Belated Astonishment. The Administration has long been citing the danger of a renewal of last year's price spiral as an argument for its tax bill, and now is using the figures to lend an unusual urgency to the pitch. In a generally rosy report on the economy last week, Presidential Adviser Gardner Ackley was moved to emphasize "unwelcome but convincing indications of inflationary pressures ahead."

Steel was the key indicator, and its upward climb promised a renewal of public jousting over prices between the Administration and industry in general. Since January, steelmen have been boosting prices in bits and pieces--in tubing, then tin plate for can making, followed by hot-rolled carbon and alloy plates--with only a whimper from Washington. Not until just before the Labor Day weekend, when Republic Steel dropped word of new prices in steel bars, did the Administration react. Ackley condemned the move, professing a belated astonishment at the fact that higher prices have already been chalked up "for nearly half the steel tonnage produced in this country," and a flock of telegrams urged other producers not to follow Republic.

Nothing doing. Joining Republic almost immediately, U.S. Steel pointed out that it, too, was "very mindful" of the inflation problem, especially the way that higher costs plus an automatic 3% rise in employee payments Aug. 1 were squeezing earnings. Other producers followed, and the Administration did not press its fight. At 1.8%, the bar price rise was small indeed. But the industry is now on notice to be wary of taking the rumored next step: a boost in sheet and strip steel, which as a key auto-industry item would be certain to have wide impact.

Rusty Machinery. Generally, Administration economists are suspicous of the reasons given for the price surge. They concede the need to prop profits against the pressure of higher wage, transportation and other costs. But with industrial plants running at a slack 85% of capacity (v. last year's 91% peak), they also suspect business of using any pretext to raise prices in order to reap a windfall of earnings as the economy picks up. Reflecting this root distrust, Ackley recently took special pains to chide the rubber industry for following a strike-forced labor settlement that was "clearly out of line" with price hikes "even greater than the added costs of the wage agreement."
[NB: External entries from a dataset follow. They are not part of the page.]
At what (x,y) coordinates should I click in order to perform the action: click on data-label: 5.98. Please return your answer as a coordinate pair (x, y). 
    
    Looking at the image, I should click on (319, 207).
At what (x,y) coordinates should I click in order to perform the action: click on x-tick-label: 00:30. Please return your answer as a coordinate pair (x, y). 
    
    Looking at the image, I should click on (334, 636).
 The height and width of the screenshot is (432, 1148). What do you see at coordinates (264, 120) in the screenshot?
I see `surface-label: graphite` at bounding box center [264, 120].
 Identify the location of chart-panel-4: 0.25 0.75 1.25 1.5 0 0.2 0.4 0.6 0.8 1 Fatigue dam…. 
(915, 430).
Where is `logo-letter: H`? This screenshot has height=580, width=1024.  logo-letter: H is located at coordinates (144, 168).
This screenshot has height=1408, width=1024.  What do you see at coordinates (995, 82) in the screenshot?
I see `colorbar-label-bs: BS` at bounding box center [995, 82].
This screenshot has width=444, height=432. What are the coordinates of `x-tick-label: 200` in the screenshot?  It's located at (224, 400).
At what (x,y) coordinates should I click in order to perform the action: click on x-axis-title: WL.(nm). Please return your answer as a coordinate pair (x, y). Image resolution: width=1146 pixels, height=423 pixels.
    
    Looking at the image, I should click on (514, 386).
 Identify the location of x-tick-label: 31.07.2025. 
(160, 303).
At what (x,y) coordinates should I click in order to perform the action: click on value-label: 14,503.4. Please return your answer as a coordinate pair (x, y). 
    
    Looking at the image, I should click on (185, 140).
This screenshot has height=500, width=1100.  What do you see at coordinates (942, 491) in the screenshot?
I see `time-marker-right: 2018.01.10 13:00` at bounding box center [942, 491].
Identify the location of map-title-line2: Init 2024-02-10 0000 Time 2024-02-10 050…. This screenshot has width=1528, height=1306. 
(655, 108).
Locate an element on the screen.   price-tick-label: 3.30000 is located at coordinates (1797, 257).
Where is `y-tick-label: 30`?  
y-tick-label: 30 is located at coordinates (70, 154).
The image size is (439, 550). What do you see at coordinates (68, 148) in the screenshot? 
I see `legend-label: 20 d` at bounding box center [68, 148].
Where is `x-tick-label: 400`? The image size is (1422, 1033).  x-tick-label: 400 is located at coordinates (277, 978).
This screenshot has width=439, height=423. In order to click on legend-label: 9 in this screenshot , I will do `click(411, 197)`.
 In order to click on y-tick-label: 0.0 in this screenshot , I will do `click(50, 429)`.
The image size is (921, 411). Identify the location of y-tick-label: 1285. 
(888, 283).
One reason for the bureaucrats' suspicion is simply that the August industrial price surge caught Washington by surprise. Through the months of relative price peace, the Government's inflation-watching machinery has grown rusty. Commerce Secretary Alexander Trowbridge, who had scheduled a routine hold-the-line price pep talk with steelmen in Washington for this week, was caught flat-footed by the bar-products rise. Unless and until the machin ery gets back into well-oiled condition, there are bound to be more squeaks and squawks ahead.